Exercise requirements: Please write out the items below without changes, from the first line through the line that contains "coord(15,187)", including that line.

Records contained in a dataset
>> begin

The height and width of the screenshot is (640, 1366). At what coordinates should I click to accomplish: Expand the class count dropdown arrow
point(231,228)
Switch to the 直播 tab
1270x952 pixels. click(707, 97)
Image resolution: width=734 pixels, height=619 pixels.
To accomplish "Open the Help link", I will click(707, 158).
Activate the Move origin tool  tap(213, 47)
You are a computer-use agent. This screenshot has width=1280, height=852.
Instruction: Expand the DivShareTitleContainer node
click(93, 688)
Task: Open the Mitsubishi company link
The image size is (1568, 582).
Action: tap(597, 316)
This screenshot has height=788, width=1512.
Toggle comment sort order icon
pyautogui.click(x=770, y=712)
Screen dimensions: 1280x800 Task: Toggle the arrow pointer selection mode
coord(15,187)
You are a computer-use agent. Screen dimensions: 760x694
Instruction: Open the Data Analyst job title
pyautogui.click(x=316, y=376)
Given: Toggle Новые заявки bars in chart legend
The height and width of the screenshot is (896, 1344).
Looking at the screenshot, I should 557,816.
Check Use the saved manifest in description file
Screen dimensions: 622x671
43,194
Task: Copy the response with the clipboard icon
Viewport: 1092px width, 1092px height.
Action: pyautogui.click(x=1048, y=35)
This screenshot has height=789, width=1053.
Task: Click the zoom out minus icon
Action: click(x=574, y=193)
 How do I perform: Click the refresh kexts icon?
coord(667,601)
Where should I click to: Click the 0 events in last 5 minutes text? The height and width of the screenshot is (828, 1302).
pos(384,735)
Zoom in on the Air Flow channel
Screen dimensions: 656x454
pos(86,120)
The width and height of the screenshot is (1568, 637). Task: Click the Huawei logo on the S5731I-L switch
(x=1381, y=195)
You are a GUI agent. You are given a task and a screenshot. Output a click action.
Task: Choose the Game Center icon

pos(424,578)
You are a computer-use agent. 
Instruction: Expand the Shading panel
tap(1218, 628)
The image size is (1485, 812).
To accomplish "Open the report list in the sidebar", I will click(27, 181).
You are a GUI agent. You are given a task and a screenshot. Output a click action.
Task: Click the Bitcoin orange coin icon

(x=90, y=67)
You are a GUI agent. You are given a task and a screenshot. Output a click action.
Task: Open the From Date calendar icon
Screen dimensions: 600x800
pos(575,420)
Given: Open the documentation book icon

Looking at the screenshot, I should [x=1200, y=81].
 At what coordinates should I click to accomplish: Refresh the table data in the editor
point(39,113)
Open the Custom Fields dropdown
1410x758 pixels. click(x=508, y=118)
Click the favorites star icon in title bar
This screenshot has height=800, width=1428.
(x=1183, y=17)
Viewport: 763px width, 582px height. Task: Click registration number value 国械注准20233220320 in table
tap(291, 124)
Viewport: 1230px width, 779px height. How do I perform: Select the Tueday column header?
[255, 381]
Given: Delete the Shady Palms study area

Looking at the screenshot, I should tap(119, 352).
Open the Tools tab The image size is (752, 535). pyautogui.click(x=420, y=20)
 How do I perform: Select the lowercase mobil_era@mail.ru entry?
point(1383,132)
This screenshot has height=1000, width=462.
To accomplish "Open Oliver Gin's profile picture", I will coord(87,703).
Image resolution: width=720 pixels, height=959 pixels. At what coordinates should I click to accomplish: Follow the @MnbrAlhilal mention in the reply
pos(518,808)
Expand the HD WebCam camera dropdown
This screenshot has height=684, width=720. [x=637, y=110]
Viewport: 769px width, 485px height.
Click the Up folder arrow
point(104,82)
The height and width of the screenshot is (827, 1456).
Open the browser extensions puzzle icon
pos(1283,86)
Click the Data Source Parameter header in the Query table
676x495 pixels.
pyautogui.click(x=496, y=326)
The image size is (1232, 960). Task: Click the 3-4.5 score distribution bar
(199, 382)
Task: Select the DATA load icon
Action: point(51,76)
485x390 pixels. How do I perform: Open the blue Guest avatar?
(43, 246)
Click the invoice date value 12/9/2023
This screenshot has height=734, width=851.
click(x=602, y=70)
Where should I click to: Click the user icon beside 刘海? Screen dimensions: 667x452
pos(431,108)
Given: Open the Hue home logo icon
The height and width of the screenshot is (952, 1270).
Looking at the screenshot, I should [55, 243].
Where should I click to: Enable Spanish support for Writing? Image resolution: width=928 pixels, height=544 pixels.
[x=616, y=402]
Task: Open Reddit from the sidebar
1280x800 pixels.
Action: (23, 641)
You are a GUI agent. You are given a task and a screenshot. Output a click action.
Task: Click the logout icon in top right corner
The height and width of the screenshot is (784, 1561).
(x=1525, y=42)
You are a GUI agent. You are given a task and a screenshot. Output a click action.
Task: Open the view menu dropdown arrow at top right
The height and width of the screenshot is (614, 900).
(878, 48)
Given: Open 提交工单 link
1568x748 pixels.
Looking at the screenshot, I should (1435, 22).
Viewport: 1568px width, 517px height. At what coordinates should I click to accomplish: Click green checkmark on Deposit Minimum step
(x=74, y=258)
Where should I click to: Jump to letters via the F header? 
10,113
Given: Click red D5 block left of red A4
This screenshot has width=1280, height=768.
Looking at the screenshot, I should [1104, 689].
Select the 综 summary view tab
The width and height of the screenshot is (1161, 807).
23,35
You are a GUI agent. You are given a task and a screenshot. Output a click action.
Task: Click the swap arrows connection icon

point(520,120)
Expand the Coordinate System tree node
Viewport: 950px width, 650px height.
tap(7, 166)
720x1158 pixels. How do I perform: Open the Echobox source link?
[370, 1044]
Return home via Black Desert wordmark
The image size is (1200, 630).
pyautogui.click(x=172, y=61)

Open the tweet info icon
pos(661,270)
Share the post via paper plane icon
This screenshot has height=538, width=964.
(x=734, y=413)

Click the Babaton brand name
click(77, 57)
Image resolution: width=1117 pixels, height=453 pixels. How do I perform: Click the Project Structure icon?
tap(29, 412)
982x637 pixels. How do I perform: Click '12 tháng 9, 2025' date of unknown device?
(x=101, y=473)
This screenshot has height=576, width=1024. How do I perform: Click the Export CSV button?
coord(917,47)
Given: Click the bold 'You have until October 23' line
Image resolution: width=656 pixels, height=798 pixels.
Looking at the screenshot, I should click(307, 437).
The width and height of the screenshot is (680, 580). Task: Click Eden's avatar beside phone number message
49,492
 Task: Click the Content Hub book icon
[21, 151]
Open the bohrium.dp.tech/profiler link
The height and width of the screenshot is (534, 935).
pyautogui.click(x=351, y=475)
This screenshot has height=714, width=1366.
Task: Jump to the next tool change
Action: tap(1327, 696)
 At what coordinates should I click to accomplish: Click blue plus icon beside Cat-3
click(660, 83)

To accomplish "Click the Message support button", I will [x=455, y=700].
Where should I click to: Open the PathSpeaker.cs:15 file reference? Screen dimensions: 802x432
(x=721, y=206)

>> end

Correct result:
The height and width of the screenshot is (640, 1366). At what coordinates should I click to accomplish: Expand the class count dropdown arrow
point(231,228)
Switch to the 直播 tab
1270x952 pixels. click(707, 97)
Image resolution: width=734 pixels, height=619 pixels.
To accomplish "Open the Help link", I will click(707, 158).
Activate the Move origin tool  tap(213, 47)
You are a computer-use agent. This screenshot has width=1280, height=852.
Instruction: Expand the DivShareTitleContainer node
click(93, 688)
Task: Open the Mitsubishi company link
The image size is (1568, 582).
Action: tap(597, 316)
This screenshot has height=788, width=1512.
Toggle comment sort order icon
pyautogui.click(x=770, y=712)
Screen dimensions: 1280x800 Task: Toggle the arrow pointer selection mode
coord(15,187)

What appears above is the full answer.